Ne è la prova il clamoroso errore difensivo a 5 secondi dalla sirena dell’overtime. ‘Sheed va a chiudere Manu in angolo,ma staccandosi da Horry gli lascia una tripla piedi per terra, comoda e con i tempi giusti per mettersi a posto prima del vano close-out di Rasheed( anche se bisogna comunque metterla, considerato che tra le mani hai la palla del game winner e non quella di una normale seduta di tiro NDR).

Horry finirà con 21 punti e 7 rimbalzi, sbloccando la serie e togliendo le castagne dal fuoco ai Big Three presenti, ma che da soli forse non l’avrebbero risolta.

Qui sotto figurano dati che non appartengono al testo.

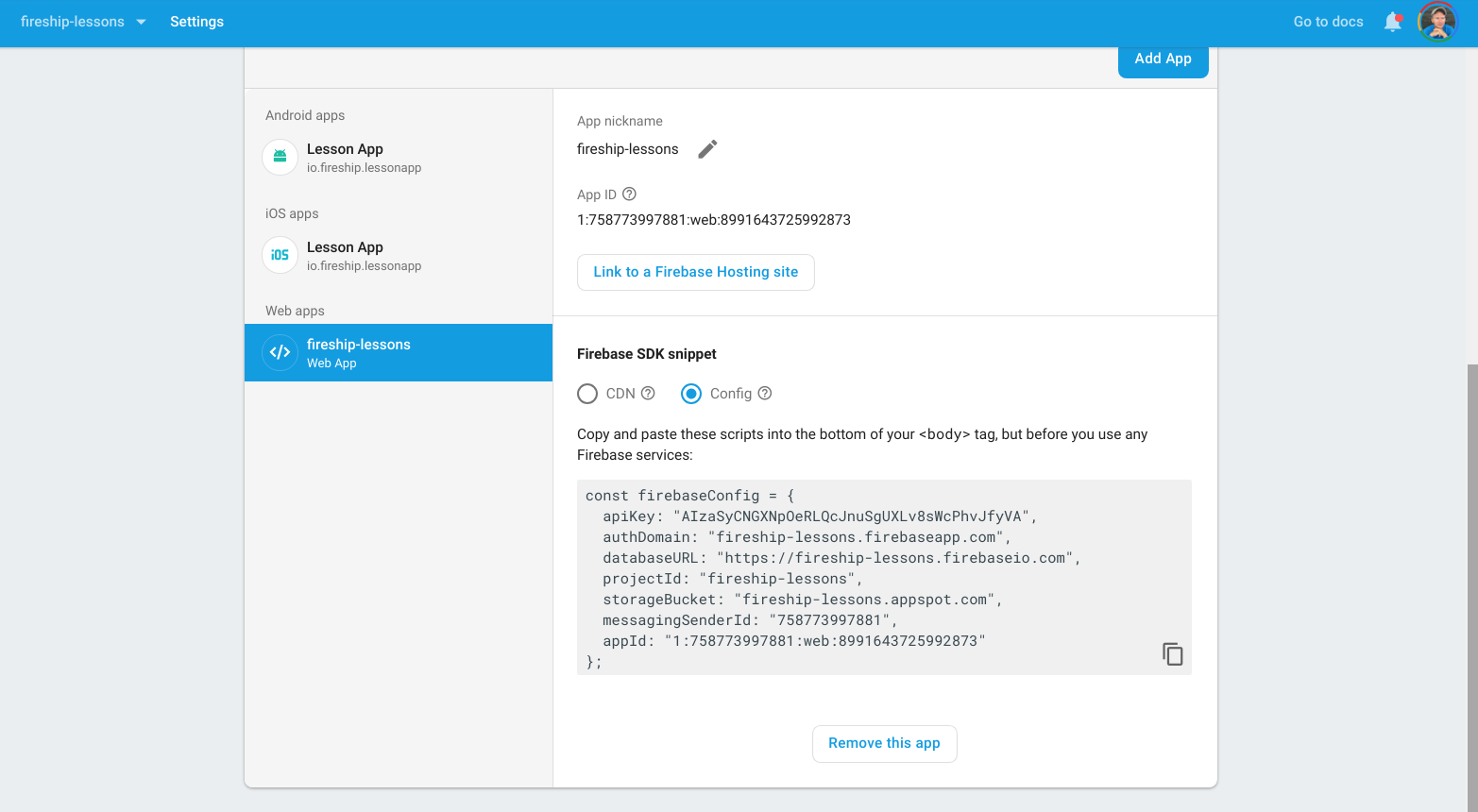Open the Go to docs link
This screenshot has height=812, width=1478.
point(1328,21)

E’ curioso osservare gli Spurs muovere un altro basket rispetto a quello che fanno oggi. La tendenza era di mettere la palla molto presto e bene nelle mani di Duncan. Il pick and roll centrale per il palleggio-arresto-e-tiro di Parker, il pick and roll laterale per l’entrata sulla linea di fondo di Manu e non molte altre soluzioni. Traspare però, già un cenno del ball movement sul perimetro alla ricerca del tiro aperto, con Horry e Bowen in campo insieme ai big three a costituire il quintetto più offensivo. Quella forma di democrazia partecipativa sul parquet che ha fatto le fortune degli Spurs in tempi più recenti e che è stata “copiata” dal resto della lega ( e del mondo).